A questão de direito deve ser solucionada para que seja possível concluir-se o julgamento da apelação interposta pelo Chefe do Setor Tributário da Prefeitura Municipal de Vargem Grande do Sul.
Como anota José Carlos Barbosa Moreira, comentando o parágrafo único do art. 481 do CPC, “são duas as hipóteses em que se deixa de submeter a arguição ao plenário ou ao órgão especial: (a) já existe, sobre a questão, pronunciamento de um desses órgãos do tribunal em que corre o processo; (b) já existe, sobre a questão, pronunciamento do plenário do STF. A redação alternativa indica que é pressuposto bastante da incidência do parágrafo a ocorrência de uma delas” (Comentários ao CPC, vol.V, 13ªed., Rio de Janeiro, Forense, 2006, p.44).
No caso em exame, salvo eventual equívoco, a quaestio iuris – que se restringe à verificação da constitucionalidade do art. 17 da Lei Municipal n. 2.487/02– não foi examinada pelo Plenário ou Órgão Especial.
De outro lado, e de acordo com pesquisa
informatizada, não há notícia de que a validade dessa norma foi julgada pelo
Supremo Tribunal Federal ou analisada por esse Sodalício sob a perspectiva aqui
abordada.
Assim, considerando que (a) a
solução da quaestio iuris é
imprescindível para o julgamento do recurso de apelação, e (b) ainda não houve
declaração de inconstitucionalidade a seu respeito pelo E. STF ou por esse E.

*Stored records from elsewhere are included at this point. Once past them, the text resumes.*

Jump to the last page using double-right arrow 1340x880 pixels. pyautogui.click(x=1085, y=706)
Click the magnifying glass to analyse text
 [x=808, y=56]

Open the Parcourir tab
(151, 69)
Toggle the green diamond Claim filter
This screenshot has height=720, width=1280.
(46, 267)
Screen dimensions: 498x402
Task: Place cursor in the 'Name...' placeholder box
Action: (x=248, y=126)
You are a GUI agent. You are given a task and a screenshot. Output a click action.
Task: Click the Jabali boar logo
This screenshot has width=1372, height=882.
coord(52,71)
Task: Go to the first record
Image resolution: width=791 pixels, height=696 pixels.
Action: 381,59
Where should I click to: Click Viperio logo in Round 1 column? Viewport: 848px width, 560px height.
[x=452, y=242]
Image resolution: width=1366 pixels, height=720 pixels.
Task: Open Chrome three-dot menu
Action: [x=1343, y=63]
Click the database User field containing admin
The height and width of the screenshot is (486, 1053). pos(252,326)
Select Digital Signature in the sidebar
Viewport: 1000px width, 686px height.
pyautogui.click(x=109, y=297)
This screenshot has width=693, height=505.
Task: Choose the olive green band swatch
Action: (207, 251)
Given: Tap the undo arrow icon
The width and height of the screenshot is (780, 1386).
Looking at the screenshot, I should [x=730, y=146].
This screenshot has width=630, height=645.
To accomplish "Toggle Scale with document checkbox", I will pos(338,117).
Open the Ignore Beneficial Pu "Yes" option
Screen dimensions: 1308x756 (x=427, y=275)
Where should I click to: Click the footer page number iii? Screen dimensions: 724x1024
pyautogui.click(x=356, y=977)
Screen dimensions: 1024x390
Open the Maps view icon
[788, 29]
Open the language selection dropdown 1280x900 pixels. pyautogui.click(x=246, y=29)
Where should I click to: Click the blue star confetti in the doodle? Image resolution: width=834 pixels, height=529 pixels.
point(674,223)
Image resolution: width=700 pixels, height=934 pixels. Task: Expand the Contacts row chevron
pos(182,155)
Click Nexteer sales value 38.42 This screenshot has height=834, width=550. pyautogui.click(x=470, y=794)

Tribunal de Justiça, é de ser admitido o processamento
do presente incidente de inconstitucionalidade.
3.
Fundamentação.
A questão constitucional
foi delimitada pelo Órgão Fracionário nos seguintes termos:
“Malgrado a competência municipal para legislar sobre assuntos locais prevista no art. 30 da Constituição Federal, a demarcação de limites entre estabelecimentos do mesmo ramo importa imposta pela legislação local desatende os princípios gerais da atividade econômica, em especial o art. 170, inciso IV, da Carta Magna”.
Outrossim, a questão já se encontra pacificada, com a edição da Súmula 646 do Supremo Tribunal Federal: ‘Ofende o princípio da livre concorrência lei municipal que impede a instalação de estabelecimentos comerciais do mesmo ramo em determinada área’”(fls. 101).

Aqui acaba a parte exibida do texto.